Use significance levels of .05 unless the instructions state otherwise. Data Sets: You need to download dataset birthweight_final.csv. The data record live, singleton births to mothers between the ages of 18 and 45 in the United States who were classified as black or white. There are total of 400 observations in birthweight, and variables are: - Weight: Infant birth weight (gram) - Weight_Gr; Categorical variable for indication of low birthweight; 0 is normal, 1 is low birthweight - Black: Categorical variable; 0 is white, 1 is black - Married: Categorical variable; 0 is not married, 1 is married - Boy: Categorical variable; 0 is girl, 1 is boy - MomSmoke: Categorical variable; 0 is non-smoking mom, 1 is smoking mom - Ed: Categorical variable for Mother’s education Level; 0 is high-school grad or less; 1 is college grad or above - MomAge: Mother’s age (centered to zero) - MomWtGain: Mother’s weight gain during pregnancy (centered to zero) - Visit: number of prenatal visits
# Read the CSV file
d1 <- read.csv("birthweight_final.csv")
d1$Black = as.factor(d1$Black)
d1$Married = as.factor(d1$Married)
d1$Boy = as.factor(d1$Boy)
d1$MomSmoke = as.factor(d1$MomSmoke)
d1$Ed = as.factor(d1$Ed)
# Check data format
#str(d1)
Now we consider fitting a logistic regression for low birthweight (Weight_Gr=1). Again consider Black, Married, Boy, MomSmoke, Ed, MomAge, MomWtGain, and Visit as possible explanatory variables.

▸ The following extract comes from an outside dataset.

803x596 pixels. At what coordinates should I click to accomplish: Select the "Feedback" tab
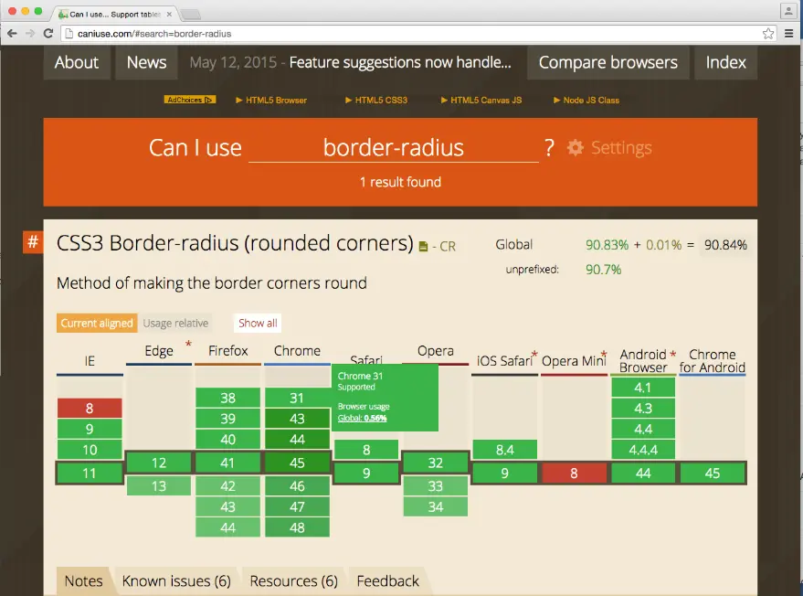pyautogui.click(x=387, y=581)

(1) Perform following model selection methods and compare their best models. Comment how they differ or similar in terms of selected variables - Stepwise selection with AIC criteria
- Stepwise selection with BIC criteria
NOTE: stepwise selection with BIC criteria can be performed by step() function by adding an option k=log(n), where n is a sample size. Check Week 15 respiratory data example - how to use this option.
e2.glm.full <- glm(Weight_Gr ~ Black + Married + Boy + MomSmoke + Ed + MomAge + MomWtGain + Visit , data=d1, family = "binomial")
e2.glm.null <- glm(Weight_Gr ~ 1 , data=d1, family = "binomial")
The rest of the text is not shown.